What you need to do: Pull out every line below that contains the word "will".

********

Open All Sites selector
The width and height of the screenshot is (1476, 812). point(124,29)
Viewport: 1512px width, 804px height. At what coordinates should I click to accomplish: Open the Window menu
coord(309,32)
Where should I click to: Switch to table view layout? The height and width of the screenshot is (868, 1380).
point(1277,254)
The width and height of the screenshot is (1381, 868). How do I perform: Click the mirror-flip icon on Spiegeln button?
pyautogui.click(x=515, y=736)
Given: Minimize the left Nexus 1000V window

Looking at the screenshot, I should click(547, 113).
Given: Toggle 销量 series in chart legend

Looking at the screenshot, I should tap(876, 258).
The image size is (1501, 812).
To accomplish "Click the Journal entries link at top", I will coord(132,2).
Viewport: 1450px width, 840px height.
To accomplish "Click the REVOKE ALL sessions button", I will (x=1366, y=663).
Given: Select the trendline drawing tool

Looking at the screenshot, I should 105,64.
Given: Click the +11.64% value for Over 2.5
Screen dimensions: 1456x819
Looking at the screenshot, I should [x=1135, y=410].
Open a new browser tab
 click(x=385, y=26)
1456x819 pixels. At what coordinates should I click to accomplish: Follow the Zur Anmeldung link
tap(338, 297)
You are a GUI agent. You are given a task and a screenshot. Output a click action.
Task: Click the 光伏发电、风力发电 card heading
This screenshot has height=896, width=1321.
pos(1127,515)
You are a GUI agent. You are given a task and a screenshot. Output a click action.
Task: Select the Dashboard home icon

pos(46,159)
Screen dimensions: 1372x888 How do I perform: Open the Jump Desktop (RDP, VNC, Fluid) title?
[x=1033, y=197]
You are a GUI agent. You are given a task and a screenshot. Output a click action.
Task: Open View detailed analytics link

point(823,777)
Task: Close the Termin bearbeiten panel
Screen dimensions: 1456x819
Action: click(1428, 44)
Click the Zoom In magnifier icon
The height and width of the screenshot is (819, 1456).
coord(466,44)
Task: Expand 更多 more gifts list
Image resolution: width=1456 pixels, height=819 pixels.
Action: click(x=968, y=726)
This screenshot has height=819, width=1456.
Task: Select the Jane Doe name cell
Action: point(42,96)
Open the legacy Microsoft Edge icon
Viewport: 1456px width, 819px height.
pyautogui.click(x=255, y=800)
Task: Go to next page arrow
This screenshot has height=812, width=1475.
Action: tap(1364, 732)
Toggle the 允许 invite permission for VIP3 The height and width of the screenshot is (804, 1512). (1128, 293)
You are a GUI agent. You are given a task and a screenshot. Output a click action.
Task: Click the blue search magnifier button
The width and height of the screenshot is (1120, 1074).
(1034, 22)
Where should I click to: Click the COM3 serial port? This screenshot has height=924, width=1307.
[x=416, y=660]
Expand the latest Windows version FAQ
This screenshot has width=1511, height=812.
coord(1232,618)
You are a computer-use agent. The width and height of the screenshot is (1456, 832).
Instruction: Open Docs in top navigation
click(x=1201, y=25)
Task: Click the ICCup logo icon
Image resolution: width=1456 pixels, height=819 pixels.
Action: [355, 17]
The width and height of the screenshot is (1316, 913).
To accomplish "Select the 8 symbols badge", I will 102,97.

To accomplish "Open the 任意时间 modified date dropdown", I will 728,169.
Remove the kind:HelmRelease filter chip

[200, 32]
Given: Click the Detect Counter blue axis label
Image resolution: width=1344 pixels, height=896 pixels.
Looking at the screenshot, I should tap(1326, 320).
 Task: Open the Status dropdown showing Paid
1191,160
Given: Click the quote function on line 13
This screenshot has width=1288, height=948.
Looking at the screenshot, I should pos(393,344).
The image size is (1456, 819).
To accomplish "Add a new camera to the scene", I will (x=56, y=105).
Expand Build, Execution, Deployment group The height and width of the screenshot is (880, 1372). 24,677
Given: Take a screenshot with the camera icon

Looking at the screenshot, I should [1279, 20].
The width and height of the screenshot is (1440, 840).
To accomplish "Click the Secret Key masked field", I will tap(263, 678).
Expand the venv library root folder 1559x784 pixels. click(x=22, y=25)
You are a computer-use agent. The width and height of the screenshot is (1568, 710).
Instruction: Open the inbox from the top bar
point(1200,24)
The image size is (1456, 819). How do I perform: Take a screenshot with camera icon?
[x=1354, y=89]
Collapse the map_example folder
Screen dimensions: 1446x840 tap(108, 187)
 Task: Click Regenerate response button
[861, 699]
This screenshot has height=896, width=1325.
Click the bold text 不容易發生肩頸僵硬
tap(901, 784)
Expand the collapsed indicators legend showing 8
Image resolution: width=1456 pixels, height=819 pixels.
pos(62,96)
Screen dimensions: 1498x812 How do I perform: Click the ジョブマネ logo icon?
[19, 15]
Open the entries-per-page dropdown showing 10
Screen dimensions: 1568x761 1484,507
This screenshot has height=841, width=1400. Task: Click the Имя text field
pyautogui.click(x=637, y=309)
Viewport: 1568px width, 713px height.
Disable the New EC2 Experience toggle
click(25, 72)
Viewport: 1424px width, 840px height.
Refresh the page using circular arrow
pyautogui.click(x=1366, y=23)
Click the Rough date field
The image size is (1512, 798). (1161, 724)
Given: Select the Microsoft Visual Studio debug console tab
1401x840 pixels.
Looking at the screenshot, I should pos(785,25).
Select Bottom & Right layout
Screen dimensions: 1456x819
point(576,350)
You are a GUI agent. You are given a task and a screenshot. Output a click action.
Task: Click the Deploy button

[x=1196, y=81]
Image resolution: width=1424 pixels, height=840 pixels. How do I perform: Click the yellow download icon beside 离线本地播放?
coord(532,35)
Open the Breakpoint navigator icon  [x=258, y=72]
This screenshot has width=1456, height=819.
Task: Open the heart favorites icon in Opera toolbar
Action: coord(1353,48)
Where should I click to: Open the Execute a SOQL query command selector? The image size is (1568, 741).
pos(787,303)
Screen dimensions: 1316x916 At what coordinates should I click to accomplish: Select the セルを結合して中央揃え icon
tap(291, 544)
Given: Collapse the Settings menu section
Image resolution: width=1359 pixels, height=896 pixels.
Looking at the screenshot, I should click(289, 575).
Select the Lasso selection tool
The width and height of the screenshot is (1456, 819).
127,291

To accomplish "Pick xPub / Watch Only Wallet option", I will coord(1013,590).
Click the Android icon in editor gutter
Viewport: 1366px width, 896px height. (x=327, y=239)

********

Task output:
To accomplish "Click the Journal entries link at top", I will coord(132,2).
To accomplish "Click the REVOKE ALL sessions button", I will (x=1366, y=663).
To accomplish "Select the 8 symbols badge", I will 102,97.
To accomplish "Open the 任意时间 modified date dropdown", I will 728,169.
To accomplish "Add a new camera to the scene", I will (x=56, y=105).
To accomplish "Click the Secret Key masked field", I will tap(263, 678).
To accomplish "Pick xPub / Watch Only Wallet option", I will coord(1013,590).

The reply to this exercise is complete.